ME Luka

Bio

I selected this image because it’s a good representation of how stressed I might have felt at the beginning of COVID-19; and how joyful I felt being involved in EXC-19.

Dr. Mary Elizabeth (“M.E.”) Luka is Assistant Professor of Arts and Media Management, University of Toronto, where she examines modes of co-creative production, distribution and dissemination in the digital age for the arts, culture, media and civic sectors. Dr. Luka holds a Connaught New Researcher Fellowship analysing creative networks and partnerships in Canada, the UK and Australia. Dr. Luka is a founding member of the Critical Digital Methods Institute at UTSC, of NiSTS (http://www.narrativesinspaceandtime.ca/) and co-applicant on Archive/Counter-Archive: Activating Canada's Moving Image Heritage (https://counterarchive.ca/), a six-year national partnership involving universities and cultural organizations in marginalized and underrepresented media archives. M.E. was trained as a video artist and worked for many years as a director and producer of arts documentaries.

https://www.utsc.utoronto.ca/acm/mary-elizabeth-luka

 

Questionaire

Why did you get involved in this project?

I’ve always loved exquisite corpse projects and love Midi Onodera’s work. I was also struggling with processing all that was happening around the COVID-19 developments and saw this as a creative way to do so.

Did the one week turn-around for the work help or hinder your creativity?

The one-week turnaround was a great creative parameter to set. It forced me to make decisions quickly and respond to the material without overthinking it. I will say, however, that as the project went on, the later projects I worked on were given a bit more time, and I was able to accomplish something else with those – something a little more thoughtful. Kind of like gaining distance on the panic-inducing early days of COVID-19.

How did you feel about working on a project where you didn’t know who you were collaborating with?

It was intriguing to be working on a project where I didn’t know who was involved. The process was short enough that I didn’t ever have to wait very long, and I really liked being able to exchange a few words with others involved afterwards.

Has being involved in the project changed your thoughts on creativity?
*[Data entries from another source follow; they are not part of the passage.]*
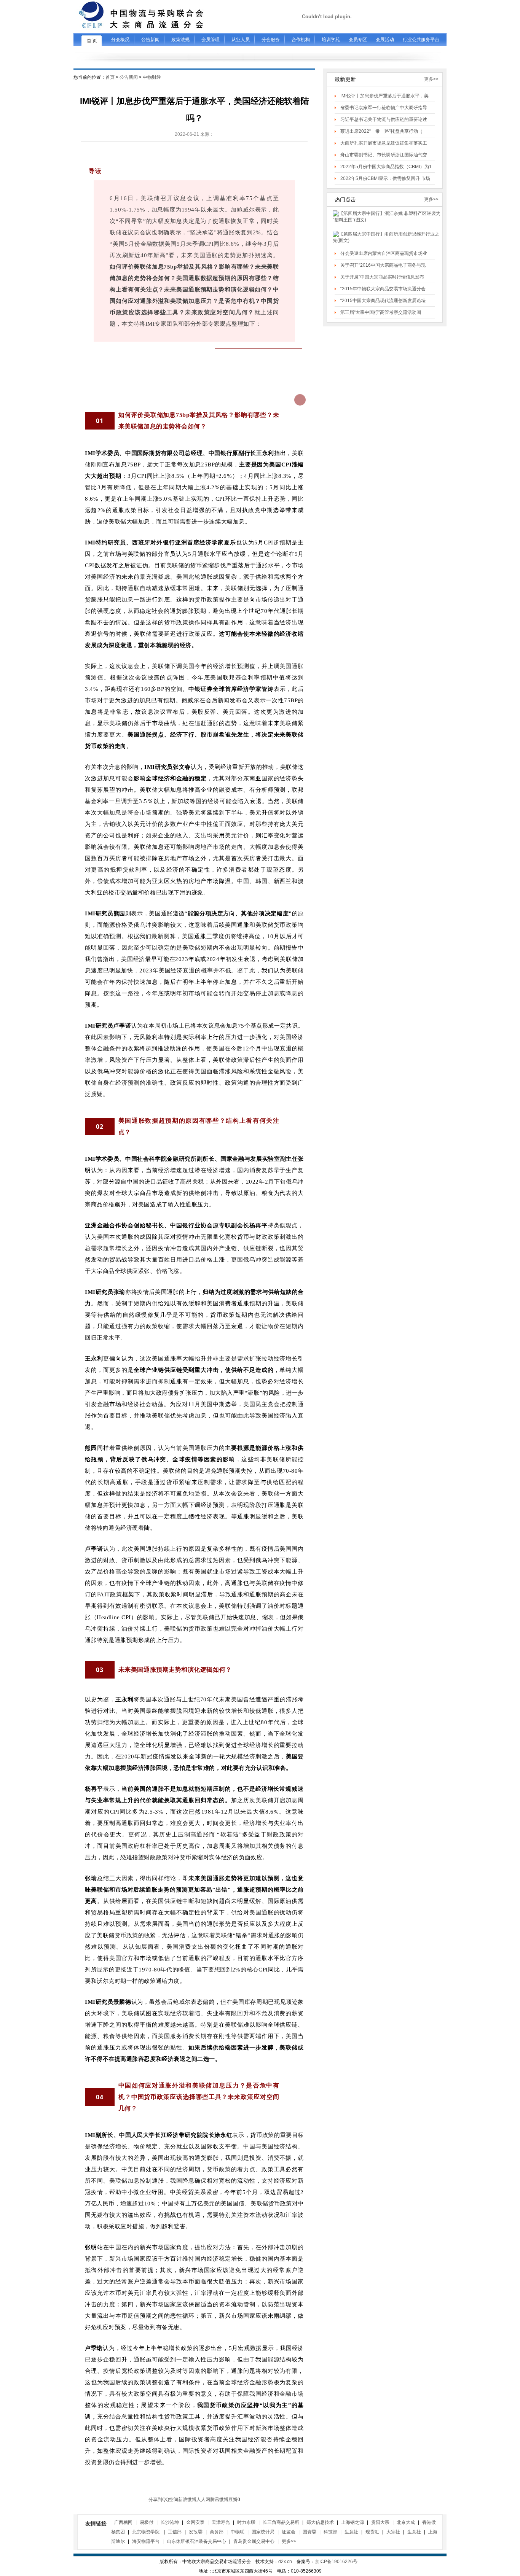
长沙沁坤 (170, 2522)
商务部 (216, 2532)
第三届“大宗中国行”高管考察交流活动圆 (380, 312)
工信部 (175, 2532)
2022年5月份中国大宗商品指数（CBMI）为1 (386, 166)
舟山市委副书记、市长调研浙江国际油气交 (383, 155)
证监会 (288, 2532)
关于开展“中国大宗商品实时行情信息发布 (382, 277)
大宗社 (393, 2532)
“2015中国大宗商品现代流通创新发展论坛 (383, 300)
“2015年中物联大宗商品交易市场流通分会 (383, 288)
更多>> (431, 79)
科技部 (330, 2532)
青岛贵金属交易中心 (253, 2541)
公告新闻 (129, 77)
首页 (110, 77)
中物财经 (152, 77)
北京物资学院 (146, 2532)
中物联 (237, 2532)
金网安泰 (195, 2522)
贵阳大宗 (380, 2522)
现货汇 (372, 2532)
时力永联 (246, 2522)
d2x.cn (285, 2561)
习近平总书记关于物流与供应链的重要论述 (383, 119)
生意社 (351, 2532)
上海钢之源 (352, 2522)
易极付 (146, 2522)
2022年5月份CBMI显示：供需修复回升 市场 (385, 178)
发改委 (196, 2532)
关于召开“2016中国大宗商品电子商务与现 (383, 265)
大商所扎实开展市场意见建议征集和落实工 (383, 143)
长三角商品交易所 (281, 2522)
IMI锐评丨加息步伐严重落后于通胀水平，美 (384, 96)
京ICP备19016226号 (336, 2561)
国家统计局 (263, 2532)
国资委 (309, 2532)
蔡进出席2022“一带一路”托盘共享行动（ (381, 131)
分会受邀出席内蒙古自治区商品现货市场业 (383, 253)
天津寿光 (221, 2522)
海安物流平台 (146, 2541)
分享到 (155, 2499)
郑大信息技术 (320, 2522)
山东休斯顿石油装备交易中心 (196, 2541)
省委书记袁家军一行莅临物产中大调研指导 (383, 107)
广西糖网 (123, 2522)
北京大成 (406, 2522)
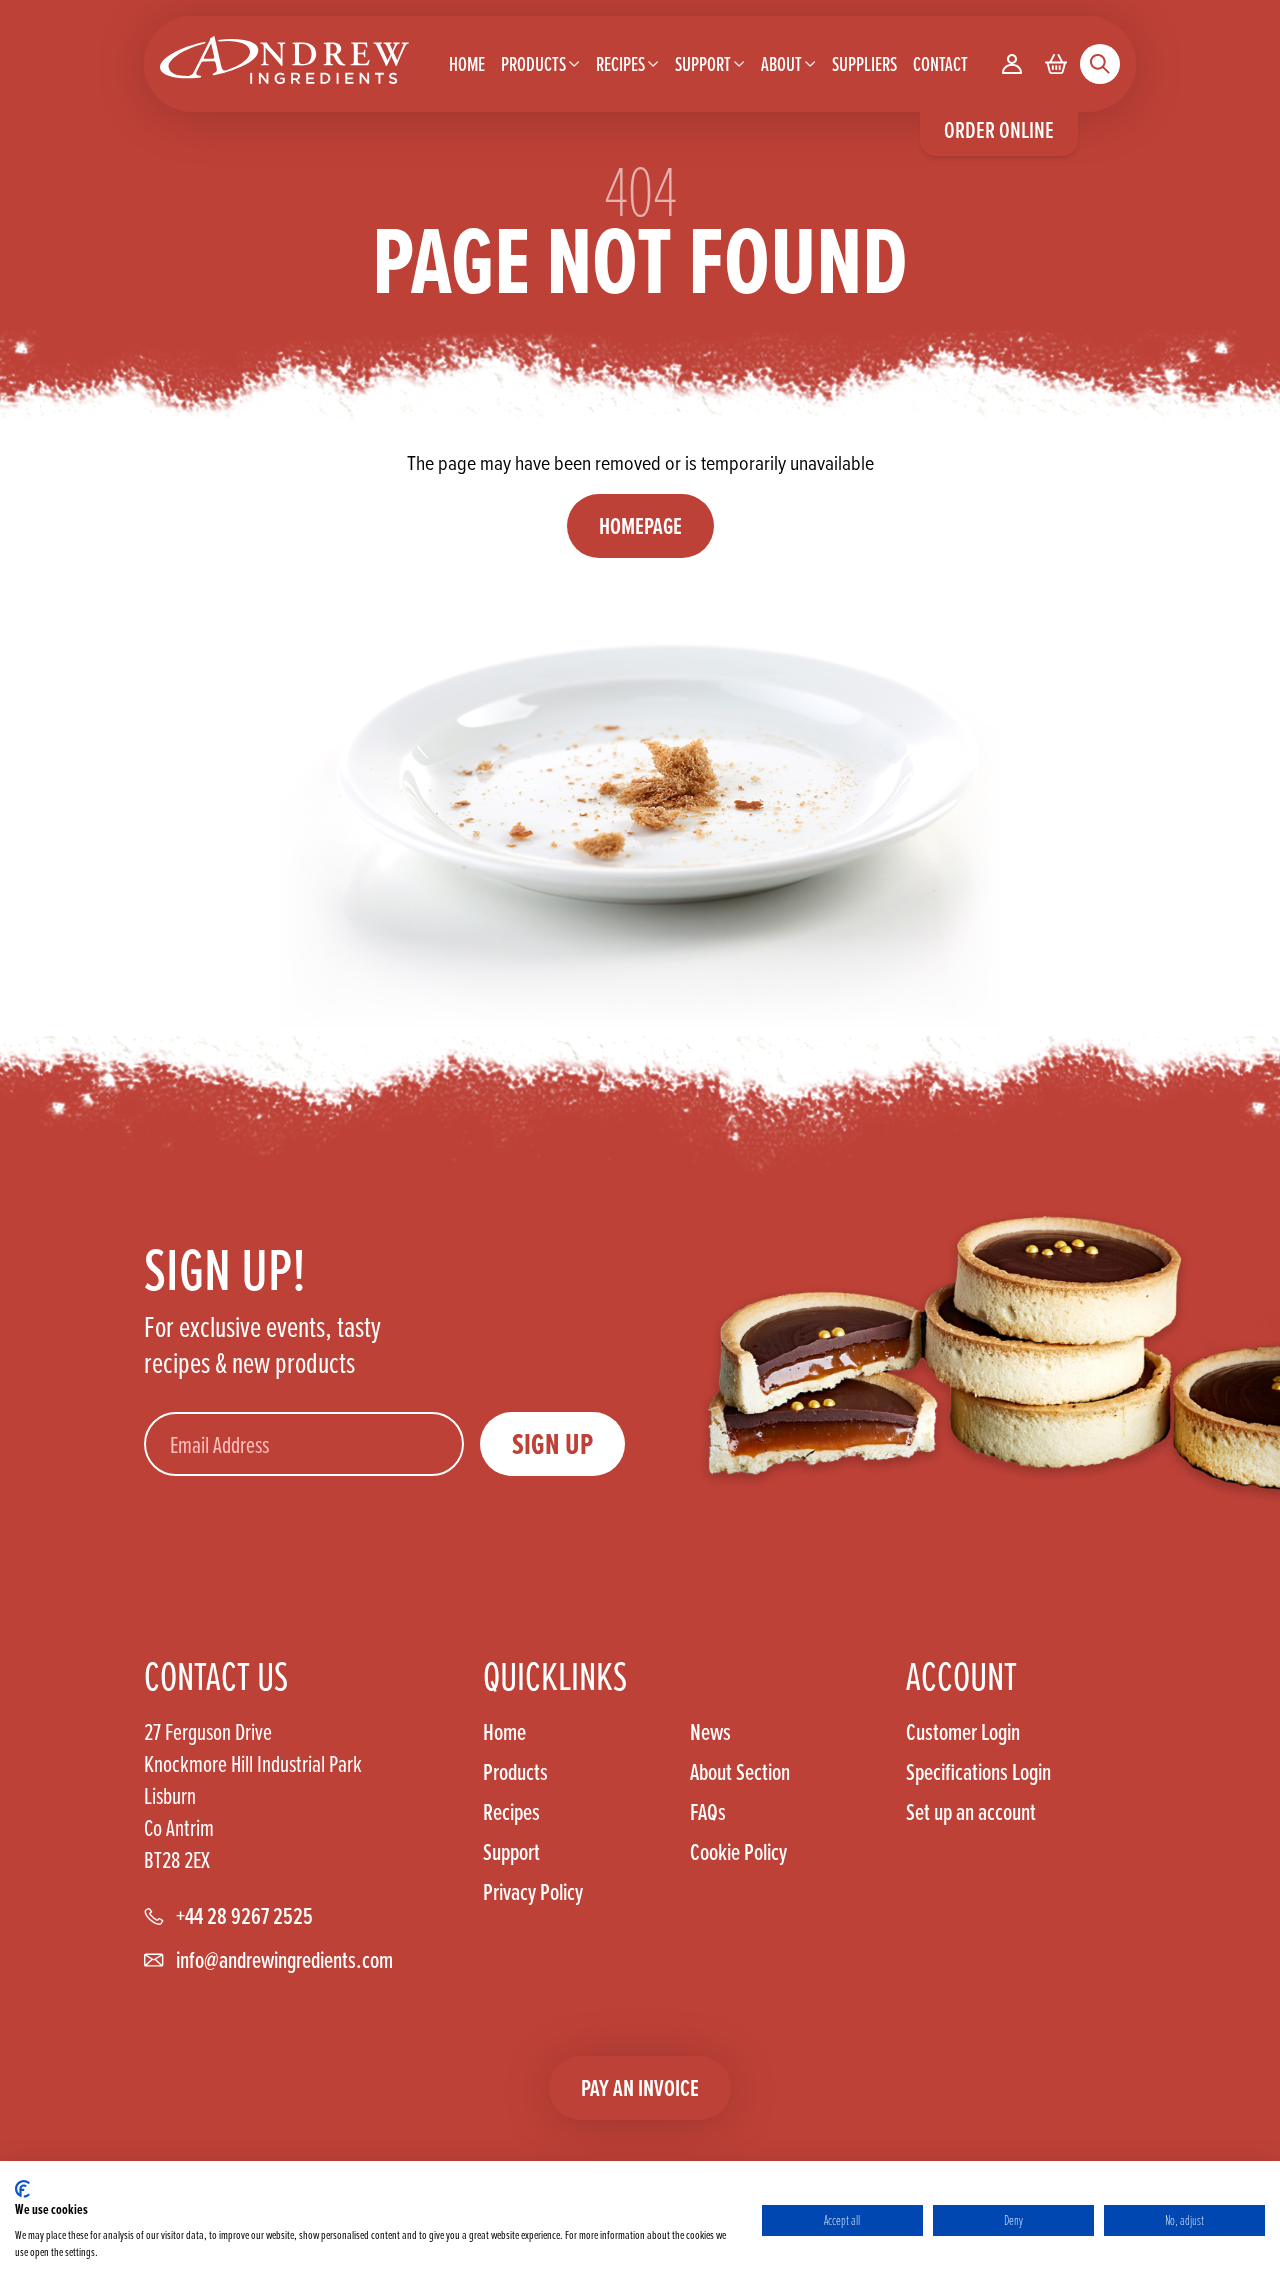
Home (504, 1732)
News (710, 1732)
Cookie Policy (738, 1852)
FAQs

Being involved in the project hasn’t changed my thoughts on creativity so much as it has given me another experience to draw on for future reference, and an opportunity to flex those muscles again. It was also a really helpful way to process what was happening in the world—reinforcing what I already think about creative work, which is that it is a language that we do not use enough to make sense of the world.

If you worked on several videos, what kept you coming back for more and how many did you do?

My involvement in several videos was prompted by my desire to sharpen my editing skills again and to return to some of the research-creation practices that I have used in previous work. This time, though, I was interested in reframing these practices within a critical autoethnographic lens. At the same time as I was involved in EXC-19, I was also working on a 21-day autoethnographic project with Annette Markham and Anne Harris (https://futuremaking.space/project/massive_micro/) that focused on macro and micro reflections about COVID-19. Working on editing within the EXC-19 video-making process placed me precisely at the location that I needed to be to ‘see’ both the micro and macro.